14,840 lines, zero parse errors
The compiler parsed the entire Smalltalk-80 system source without error.
Smalltalk-80.sources is the complete source code of the original 1980 system: the class library, the compiler, the browser, the process scheduler, the graphics layer. Everything. 14,840 lines. It’s written in Smalltalk-80 file-in format — a specific chunk-delimited syntax that’s not quite what any modern parser expects.
The grammar has been through several rewrites since June. The first version was lifted directly from an ANTLR4 Smalltalk grammar found online. It handled arithmetic and simple message sends but choked on cascades, on non-local block returns, on the ! chunk delimiters, on binary messages that look like comparison operators. Each failure mode required understanding what the Blue Book actually specifies rather than what modern Smalltalk dialects do.

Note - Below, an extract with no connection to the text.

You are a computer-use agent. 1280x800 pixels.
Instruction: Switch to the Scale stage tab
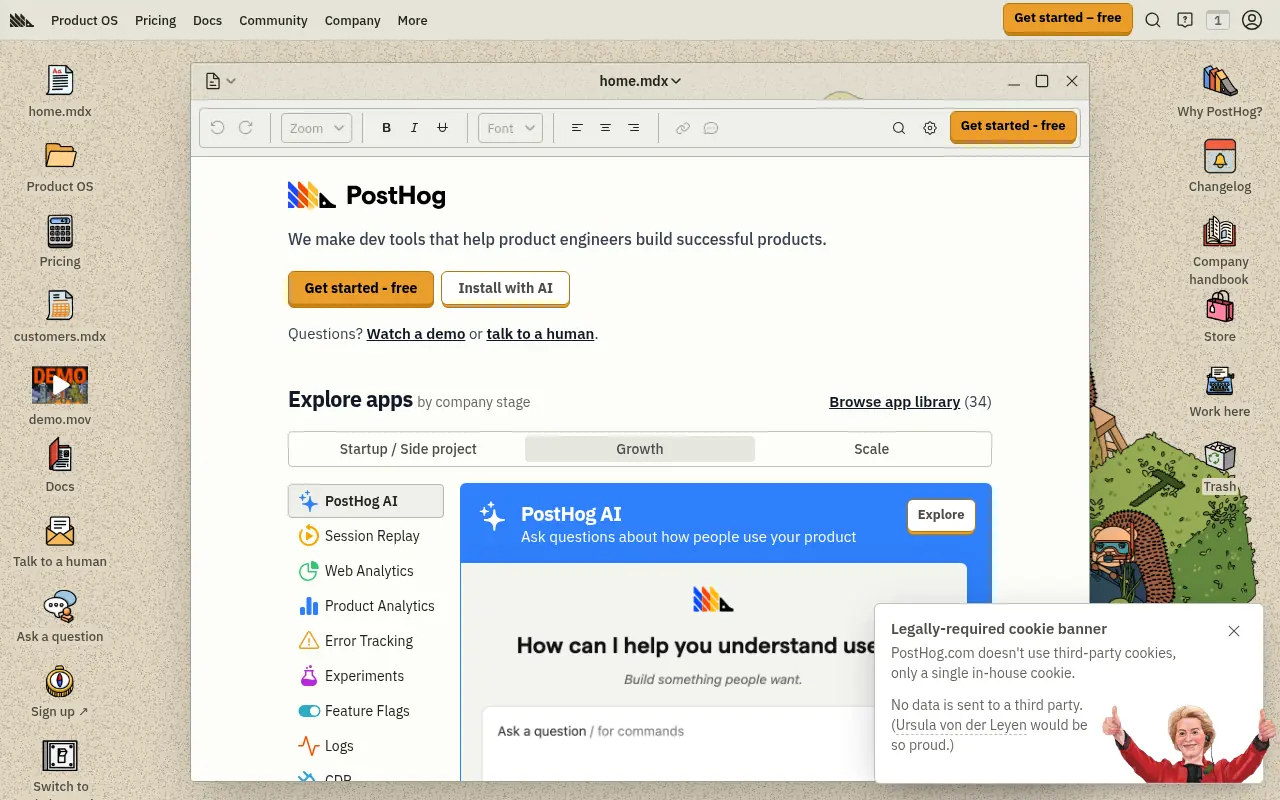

The breakthrough today was fixing the statements grammar rule to correctly handle period-prefixed blocks — a Blue Book-ism where a statement separator can appear before the first statement in a block. Every modern Smalltalk parser I looked at got this wrong in the same direction: they required statements to be separated by periods, not optionally prefixed by them. Once that rule was fixed the last class of parse failures evaporated.
The parser now produces a clean AST for every method in the system. All 128 single-character symbols are in the symbol table. Cascade compilation generates correct DUP placement. The chunk-delimiter ! is handled at the file-in level, not the expression level, which is how the original system works.
Parsing is not compiling. The AST nodes exist but no bytecodes have been generated yet. That’s the next phase — walking the AST and emitting Blue Book-compliant bytecode sequences. But a parser that correctly understands the whole system is the prerequisite for everything else.
Lines parsed: 14,840. Parse errors: 0. Grammar rules fixed in final session: 3.